Selon eux, si on en croit M. le comte de Bro­cken­dorff-Rant­zau, s’ils sont un peu, très peu, res­pon­sables pour le déchaî­ne­ment de la guerre, les pays alliés le sont aus­si, pour leur grande part. « Eux, les Alle­mands s’ils se sont lais­sé entraî­ner à cette guerre, c’est qu’ils avaient la convic­tion de se défendre !

« Est-ce que la poli­tique d’ar­me­ments des autres pays, et leur impé­ria­lisme n’é­taient pas une menace à la Patrie allemande ! »

Si les diplo­mates et poli­ti­ciens alle­mands, ou plu­tôt prus­siens, puisque ce sont eux qui mènent la poli­tique alle­mande, sont éton­nants à our­dir des intrigues secrètes, à machi­ner toutes sortes de dif­fi­cul­tés pour leurs adver­saires, par contre, il faut l’a­vouer, ils manquent, tout aus­si éton­nam­ment, de tact, du sens des pro­por­tions et de la véri­té, que de sens cri­tique, et de psychologie.

Cette nation ne s’est consti­tuée que par une poli­tique conti­nue de vio­lence et de fraudes, s’a­gran­dis­sant des extor­sions exer­cées sur ses voi­sins ; et ses repré­sen­tants ont le tou­pet de par­ler de l’im­pé­ria­lisme de leurs vic­times, de leur repro­cher leurs arme­ments alors que ce sont eux qui, par leurs pré­ten­tions, et leur propre poli­tique de menaces et d’ar­me­ments, jus­ti­fièrent la méfiance et les pré­cau­tions de ceux qui se sen­taient mena­cés.
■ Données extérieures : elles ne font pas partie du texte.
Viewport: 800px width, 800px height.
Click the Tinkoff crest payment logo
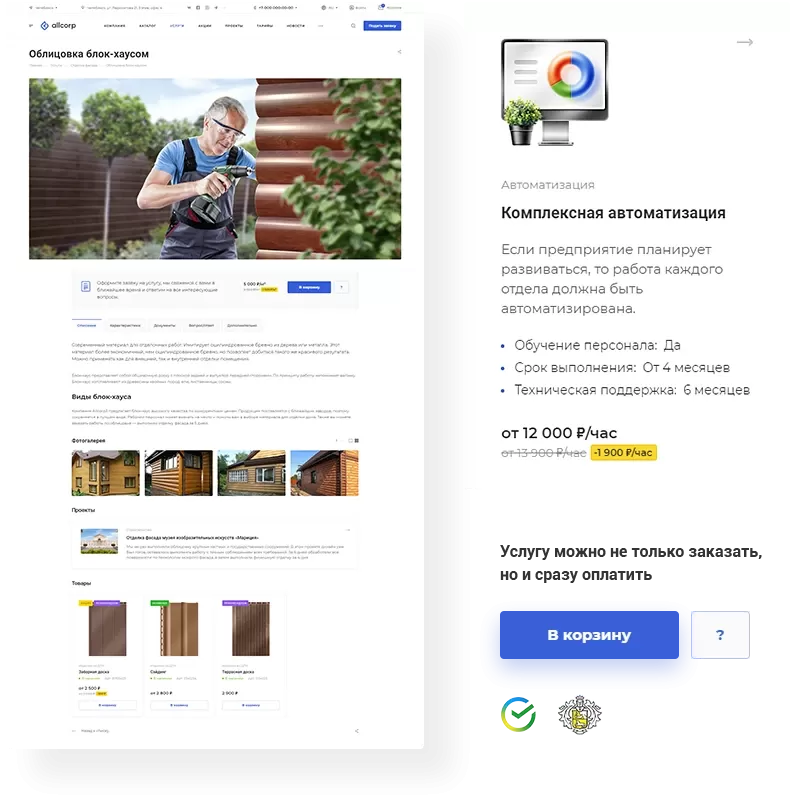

Chez les Alliés, sans doute, il y avait des poli­ti­ciens qui rêvaient d’im­pé­ria­lisme, de revanche, qui pous­saient à la sur­en­chère des arme­ments. Si on jugeait les gens sur leurs inten­tions, ceux-ci devraient pas­ser en cour mar­tiale avec le Kaiser.

Mais les inten­tions ne sont jus­ti­ciables que lors­qu’elles passent à l’ac­tion. En France, en Angle­terre, il y avait une opi­nion publique pour réfré­ner ces vel­léi­tés guer­rières. La preuve, c’est que, lorsque la catas­trophe a écla­té, nos poli­ti­ciens, même ceux qui « vou­laient pré­si­der à la Revanche », se crurent obli­gés de faire tous leurs efforts pour l’empêcher d’éclater.

À part quelques mani­fes­ta­tions à Ber­lin, il semble que l’o­pi­nion publique en Alle­magne a accep­té, sans pro­tes­ta­tions, que l’a­gres­sion par­tît de chez elle, et que à part quelques indi­vi­dua­li­tés, – sur 70 mil­lions d’ha­bi­tants – chaque Alle­mand s’est fait le com­plice, pas­sif, – quant à la volon­té : actif dans l’ac­tion – des plans des ban­dits qu’ils avaient comme maîtres, et, les a aidés jus­qu’au bout, sans murmurer.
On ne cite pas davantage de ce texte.